Degranulation of heteroclitic XBP1-CTLs was analyzed by flow cytometry one week after their 4^th stimulation, using CD107a, a surface antigen transiently present on the cell surface after release of cytotoxic granules. CD107a expression on (a) heteroclitic XBP1_184–192-CTLs and (b) heteroclitic SP_367–375–CTLs following stimulation with primary CD138⁺ MM cells from three HLA-A2⁺ patients. Control unstimulated T cells did not degranulate when exposed to the primary HLA-A2⁺/ CD138⁺ MM cells. The results are expressed as the percent CD107a of CD8⁺ T cells.

Figure 7. Cytotoxicity of XBP1-CTLs against primary HLA-A2⁺/CD138⁺ patient MM cells

The specific cytotoxic activity of heteroclitic XBP1-CTLs were analyzed one week after their 4^th stimulation using the calcein-release cytotoxicity assay.
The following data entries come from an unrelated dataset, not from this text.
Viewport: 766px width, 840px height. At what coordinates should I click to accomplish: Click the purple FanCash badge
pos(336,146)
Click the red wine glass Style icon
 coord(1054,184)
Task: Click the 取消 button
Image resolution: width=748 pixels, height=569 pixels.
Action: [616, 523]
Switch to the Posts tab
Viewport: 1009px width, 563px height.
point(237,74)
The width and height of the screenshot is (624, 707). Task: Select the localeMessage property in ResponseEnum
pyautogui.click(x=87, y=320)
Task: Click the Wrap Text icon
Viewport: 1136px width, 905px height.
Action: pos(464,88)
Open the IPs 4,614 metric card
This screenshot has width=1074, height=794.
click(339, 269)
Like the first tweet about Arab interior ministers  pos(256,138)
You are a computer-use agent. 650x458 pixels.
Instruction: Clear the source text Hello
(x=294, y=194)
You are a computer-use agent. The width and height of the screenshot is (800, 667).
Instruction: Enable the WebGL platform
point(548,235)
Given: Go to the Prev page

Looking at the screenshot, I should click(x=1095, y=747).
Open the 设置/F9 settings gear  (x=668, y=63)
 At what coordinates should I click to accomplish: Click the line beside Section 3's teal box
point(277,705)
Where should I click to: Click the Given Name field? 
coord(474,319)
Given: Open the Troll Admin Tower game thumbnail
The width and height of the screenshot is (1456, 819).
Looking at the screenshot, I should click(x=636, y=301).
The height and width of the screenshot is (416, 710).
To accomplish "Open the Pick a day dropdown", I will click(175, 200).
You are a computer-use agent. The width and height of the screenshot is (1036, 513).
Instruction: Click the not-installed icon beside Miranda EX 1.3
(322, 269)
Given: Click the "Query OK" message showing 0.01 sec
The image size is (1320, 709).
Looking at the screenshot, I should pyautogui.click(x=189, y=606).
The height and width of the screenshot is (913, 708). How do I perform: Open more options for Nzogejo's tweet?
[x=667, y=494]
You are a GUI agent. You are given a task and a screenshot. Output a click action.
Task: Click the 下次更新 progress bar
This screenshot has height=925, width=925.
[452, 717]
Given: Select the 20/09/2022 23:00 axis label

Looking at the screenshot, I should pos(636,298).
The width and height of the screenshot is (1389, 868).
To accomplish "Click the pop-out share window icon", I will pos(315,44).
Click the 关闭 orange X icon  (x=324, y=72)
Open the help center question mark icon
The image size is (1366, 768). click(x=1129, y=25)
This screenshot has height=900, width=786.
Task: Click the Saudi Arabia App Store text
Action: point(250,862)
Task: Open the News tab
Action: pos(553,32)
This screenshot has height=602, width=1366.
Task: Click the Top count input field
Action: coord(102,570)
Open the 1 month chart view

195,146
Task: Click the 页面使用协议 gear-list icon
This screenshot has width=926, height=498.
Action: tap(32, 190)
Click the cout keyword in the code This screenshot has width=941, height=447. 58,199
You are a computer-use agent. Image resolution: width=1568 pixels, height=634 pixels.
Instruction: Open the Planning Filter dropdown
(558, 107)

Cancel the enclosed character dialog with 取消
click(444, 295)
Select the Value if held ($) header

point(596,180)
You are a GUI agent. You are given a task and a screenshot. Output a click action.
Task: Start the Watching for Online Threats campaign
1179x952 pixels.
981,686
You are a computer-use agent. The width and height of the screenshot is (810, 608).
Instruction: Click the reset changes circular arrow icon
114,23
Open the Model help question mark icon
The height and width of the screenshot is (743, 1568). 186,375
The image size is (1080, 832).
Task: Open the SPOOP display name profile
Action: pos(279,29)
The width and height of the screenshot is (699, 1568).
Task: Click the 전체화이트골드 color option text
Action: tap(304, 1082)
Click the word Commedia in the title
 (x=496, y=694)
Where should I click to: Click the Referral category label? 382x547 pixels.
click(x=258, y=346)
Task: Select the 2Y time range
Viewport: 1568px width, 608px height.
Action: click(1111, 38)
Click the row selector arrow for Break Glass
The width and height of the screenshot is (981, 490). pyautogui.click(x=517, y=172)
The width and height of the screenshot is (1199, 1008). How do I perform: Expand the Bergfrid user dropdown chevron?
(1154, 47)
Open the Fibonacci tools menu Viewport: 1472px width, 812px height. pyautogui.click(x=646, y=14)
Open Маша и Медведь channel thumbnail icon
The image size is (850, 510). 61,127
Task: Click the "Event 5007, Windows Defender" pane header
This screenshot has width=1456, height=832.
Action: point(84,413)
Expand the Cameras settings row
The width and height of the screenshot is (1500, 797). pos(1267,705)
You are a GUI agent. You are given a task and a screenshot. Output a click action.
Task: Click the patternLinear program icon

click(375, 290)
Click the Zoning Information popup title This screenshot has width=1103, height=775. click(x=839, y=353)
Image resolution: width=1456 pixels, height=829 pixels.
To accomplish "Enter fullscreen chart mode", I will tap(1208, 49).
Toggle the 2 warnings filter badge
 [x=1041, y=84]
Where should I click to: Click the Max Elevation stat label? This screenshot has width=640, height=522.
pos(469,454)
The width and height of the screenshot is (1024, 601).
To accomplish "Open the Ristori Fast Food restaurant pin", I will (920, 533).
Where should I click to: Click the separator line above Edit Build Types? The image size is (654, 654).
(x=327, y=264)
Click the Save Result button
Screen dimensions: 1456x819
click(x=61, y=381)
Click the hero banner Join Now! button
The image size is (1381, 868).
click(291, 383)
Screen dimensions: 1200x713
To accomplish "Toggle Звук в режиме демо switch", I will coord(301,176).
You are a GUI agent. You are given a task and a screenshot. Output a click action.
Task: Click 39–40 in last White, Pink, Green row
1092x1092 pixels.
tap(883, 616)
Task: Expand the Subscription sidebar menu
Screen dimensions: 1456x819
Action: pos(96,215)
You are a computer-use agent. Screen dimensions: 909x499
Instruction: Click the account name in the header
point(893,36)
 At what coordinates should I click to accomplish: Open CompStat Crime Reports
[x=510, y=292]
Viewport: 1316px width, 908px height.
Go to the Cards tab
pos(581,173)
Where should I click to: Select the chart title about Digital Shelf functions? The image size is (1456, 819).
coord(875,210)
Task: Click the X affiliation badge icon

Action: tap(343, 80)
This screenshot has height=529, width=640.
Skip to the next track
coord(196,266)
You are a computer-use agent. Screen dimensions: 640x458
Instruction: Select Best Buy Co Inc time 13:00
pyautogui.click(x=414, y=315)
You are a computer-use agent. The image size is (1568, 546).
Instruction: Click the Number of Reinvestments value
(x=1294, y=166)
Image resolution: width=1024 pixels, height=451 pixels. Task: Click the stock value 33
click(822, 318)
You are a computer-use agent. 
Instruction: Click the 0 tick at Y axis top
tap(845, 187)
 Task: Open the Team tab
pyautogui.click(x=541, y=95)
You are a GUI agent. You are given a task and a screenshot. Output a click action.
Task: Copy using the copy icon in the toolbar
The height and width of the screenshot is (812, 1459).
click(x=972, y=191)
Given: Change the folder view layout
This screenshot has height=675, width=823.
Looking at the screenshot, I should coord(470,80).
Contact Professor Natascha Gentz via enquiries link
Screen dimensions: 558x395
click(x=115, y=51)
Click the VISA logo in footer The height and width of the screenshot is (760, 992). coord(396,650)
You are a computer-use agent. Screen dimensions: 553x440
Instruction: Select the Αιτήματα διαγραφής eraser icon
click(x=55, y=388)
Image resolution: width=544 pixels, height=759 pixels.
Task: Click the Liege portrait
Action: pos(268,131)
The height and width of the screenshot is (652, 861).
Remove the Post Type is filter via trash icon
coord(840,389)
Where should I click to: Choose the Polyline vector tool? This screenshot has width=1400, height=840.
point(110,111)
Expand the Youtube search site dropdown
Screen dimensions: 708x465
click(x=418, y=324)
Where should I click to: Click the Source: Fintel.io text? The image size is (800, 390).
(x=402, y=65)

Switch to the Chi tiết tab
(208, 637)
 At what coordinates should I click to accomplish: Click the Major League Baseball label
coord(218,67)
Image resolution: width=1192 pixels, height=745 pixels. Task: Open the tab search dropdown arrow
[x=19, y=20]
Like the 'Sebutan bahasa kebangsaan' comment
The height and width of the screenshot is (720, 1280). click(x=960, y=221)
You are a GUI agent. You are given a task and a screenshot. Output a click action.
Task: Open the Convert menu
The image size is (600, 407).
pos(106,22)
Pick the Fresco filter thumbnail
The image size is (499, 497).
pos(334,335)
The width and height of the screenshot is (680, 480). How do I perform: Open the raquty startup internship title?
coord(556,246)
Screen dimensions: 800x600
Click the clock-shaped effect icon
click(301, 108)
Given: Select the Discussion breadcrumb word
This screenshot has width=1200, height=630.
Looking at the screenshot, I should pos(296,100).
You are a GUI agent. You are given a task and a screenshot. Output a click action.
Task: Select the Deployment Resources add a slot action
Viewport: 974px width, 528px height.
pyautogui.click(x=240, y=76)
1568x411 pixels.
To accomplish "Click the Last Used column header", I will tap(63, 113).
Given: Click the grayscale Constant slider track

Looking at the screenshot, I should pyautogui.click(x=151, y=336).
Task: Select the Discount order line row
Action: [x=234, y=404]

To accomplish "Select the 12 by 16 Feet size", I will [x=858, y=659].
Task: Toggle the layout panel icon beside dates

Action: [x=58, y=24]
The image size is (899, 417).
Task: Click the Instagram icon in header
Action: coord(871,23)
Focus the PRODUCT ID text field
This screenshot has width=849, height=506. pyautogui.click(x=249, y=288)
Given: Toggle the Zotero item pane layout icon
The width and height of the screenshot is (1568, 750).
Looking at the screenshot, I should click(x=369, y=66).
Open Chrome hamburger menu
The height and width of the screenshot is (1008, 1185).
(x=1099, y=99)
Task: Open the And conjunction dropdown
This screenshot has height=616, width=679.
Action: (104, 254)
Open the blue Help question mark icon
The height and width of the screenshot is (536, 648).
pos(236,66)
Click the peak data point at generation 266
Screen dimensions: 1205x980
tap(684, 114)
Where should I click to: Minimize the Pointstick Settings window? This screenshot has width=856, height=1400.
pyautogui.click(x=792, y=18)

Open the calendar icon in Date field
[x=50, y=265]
Heteroclitic XBP1_184–192 CTLs (■) and heteroclitic SP_367–375–CTLs (▲) generated from T cells of (a) Donor 1 and (b) Donor 2 demonstrate a high level of cytotoxic activity against primary CD138⁺ MM cells from two HLA-A2⁺ MM patients. Control unstimulated T cells (●) did not lyse primary CD138⁺ MM cells from the HLA-A2⁺ MM patients.